I wonder if the 7 Elephant March would still be available?
It would fit in perfectly with today's Ken & Nicole offerings.

Anonymous said...

Dick, thanks for your sharing this with the blog readers.

Anonymous said...

The Sells brothers apparently failed to hire Stewart Craven or Eph Thompson to train their "herds."

The Sells brothers operated a second railroad circus through much of the 1880s and it may be purposeful to include it in any analyses. It was operated under several different titles before "S. H. Barrett" became the fixed identity. A disastrous tour of Texas spelled an end to their two circus empire.

Anonymous said...

The "Seven Elephant March" might be a "pot boiler" like the similar vintage "Forepaugh Zoological March." Charles Schlarbaum included the "Sells Bros. Galop" of 1880, from his archive of Merrick manuscripts, on his LP of circus music "Toby Tyles Circus Concert Band; Circus Music 1880 to Present." Hopefully Charles Conrad's writings about circus music will enlighten us on the character of circus performance music in the era before the composers with memorable names started to contribute their great selections.

Anonymous said...

Ah, Buckles, but at least K&N have the elephants work in the show--that's better than what the Sells Bros. did!!

Bob Cline said...

What a nice piece of History to start the day with. Thanks Dick!

Anonymous said...

The Sells once owned six African elephants. They offered them for sale in Clipper on December 24, 1887.

This was when the Sells were getting rid of a lot of properties associated with their circus and their subsidiary Barrett show.

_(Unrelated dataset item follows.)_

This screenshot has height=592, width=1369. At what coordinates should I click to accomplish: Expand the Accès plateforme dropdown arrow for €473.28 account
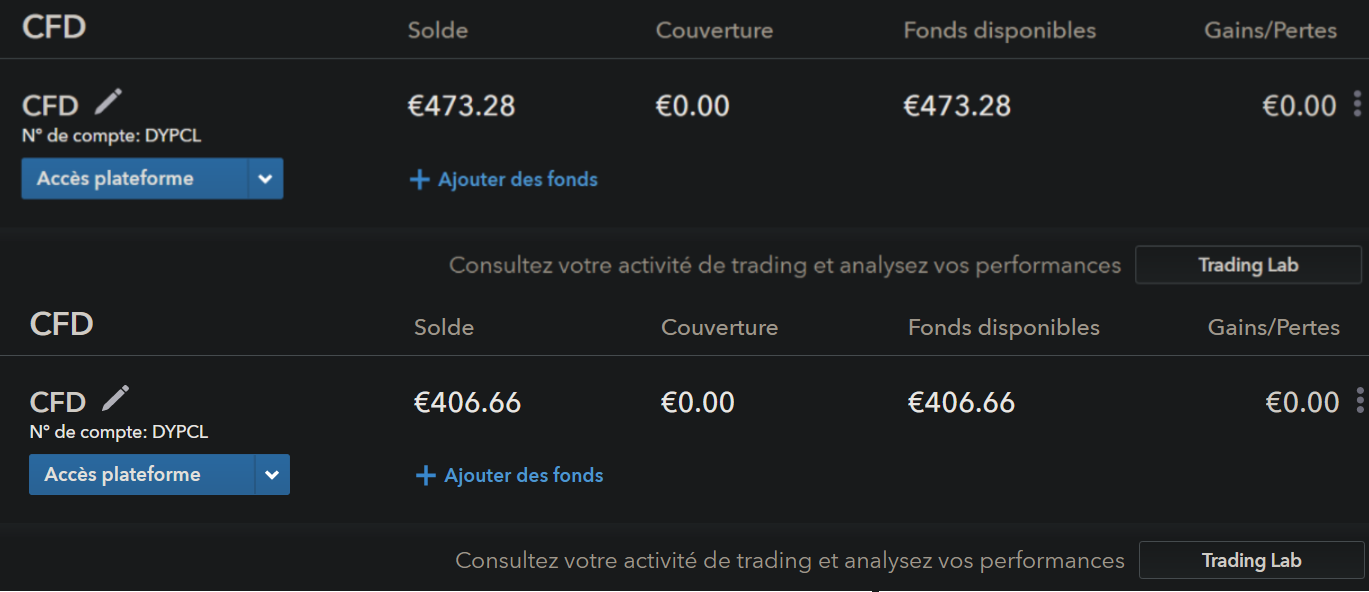coord(265,179)
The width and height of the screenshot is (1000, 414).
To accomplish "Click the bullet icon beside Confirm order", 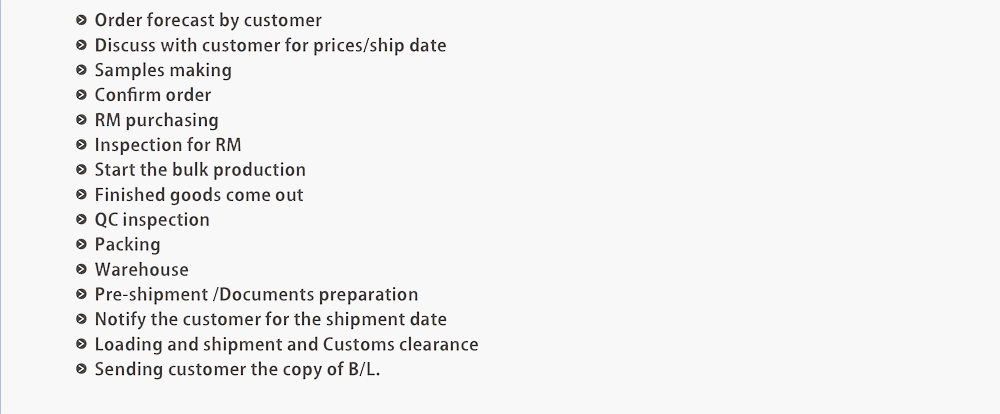I will (x=81, y=95).
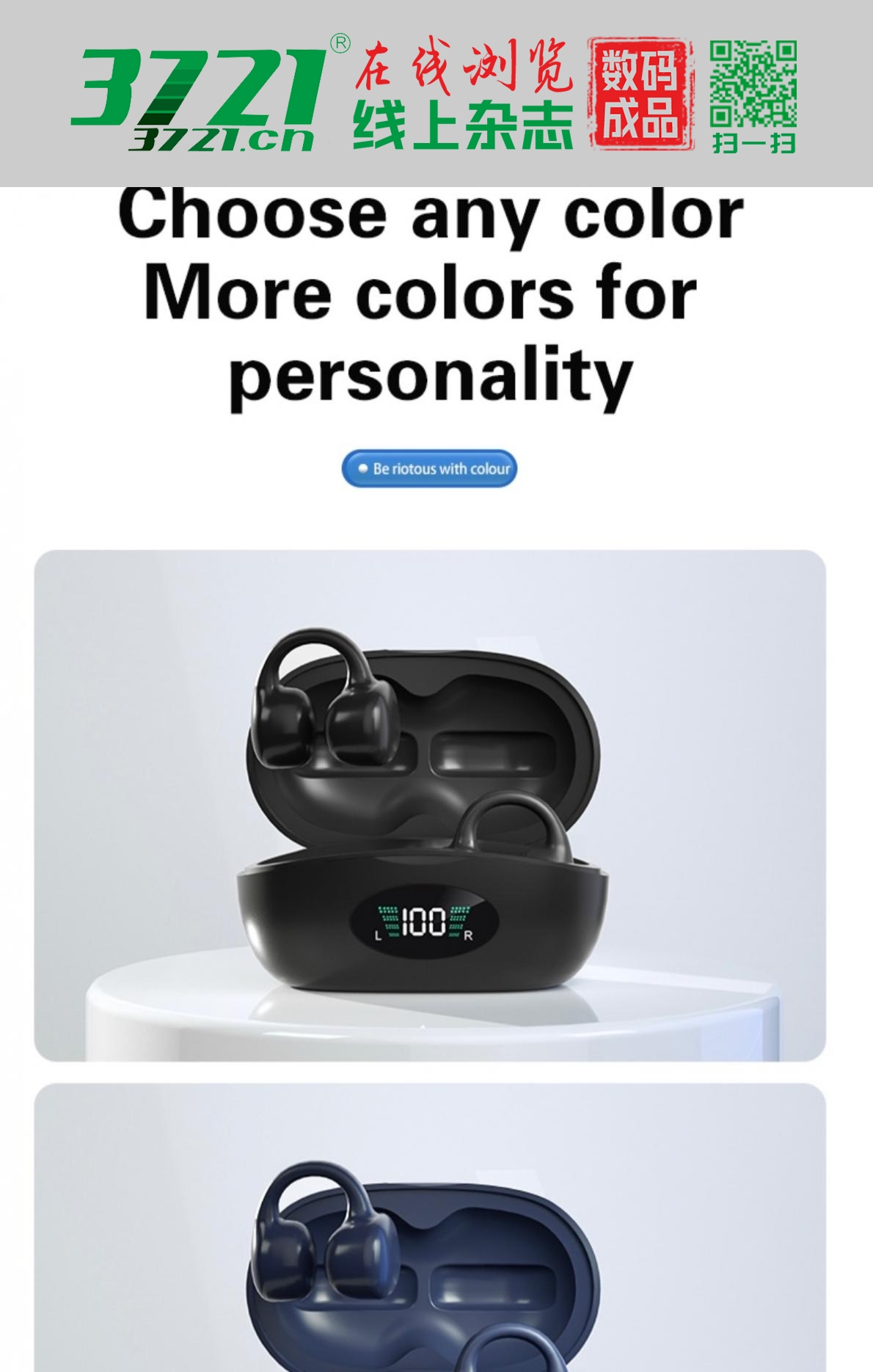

I can identify four of these Africans, to wit:

(1) and (2) Mike and Topsy, the well known and often photographed African pair. They seem to have joined Sells about 1878. What may be a clue to their acquisition may be this squib in Clipper for Feb 16, 1878 (p.375) . . “ Sells Bros bought 5 elephants last week and sent them west.” This was at a time when the German animal collectors were bringing out a lot of African elephants.

Mike and Topsy lasted into the 20th century with Forepaugh-Sells. Mike died on December 19,1907 at Bridgeport from burns suffered in a train wreck, apparently as he was being shipped to Bridgeport. He was set to become a B&B feature for 1908. Topsy madeit to B&B OK and saw service on that show at least through the 1909 season.

(3) Fannie was another of the six Sells Africans. She was one of two elephants sold in 1888 by Sells to the Ringlings to become the Baraboo brothers’ first two elephants. The other was an old Asian named Babe. The story about the Ringlings getting their first two elephants from a show in distress down in Missouri is just so much bunk. The Baraboo Republic for March 4, 1888 (p.5.) plainly said they were bought by Al Ringling from Sells Brothers in Columbus Ohio. Walter L. Main also wrote the same. He had once owned Babe and recommended to Al Ringling that he buy her in Columbus.

(4) A fourth African was a male named Zip. He was sold to the Shelby Circus which was auctioned in Richmond, VA at the end of the 1889 season. Charles Andress bought him and put him on his show in 1890. Andress in turn sold him to Ringling in late 1890. He died in Baraboo winter quarters on Jan 2, 1893.

There was a young animal (called a mate to Zip) which died while the Sells show was en route to Baraboo on Sunday May, 30, 1880, but it is not known for sure if she was an African.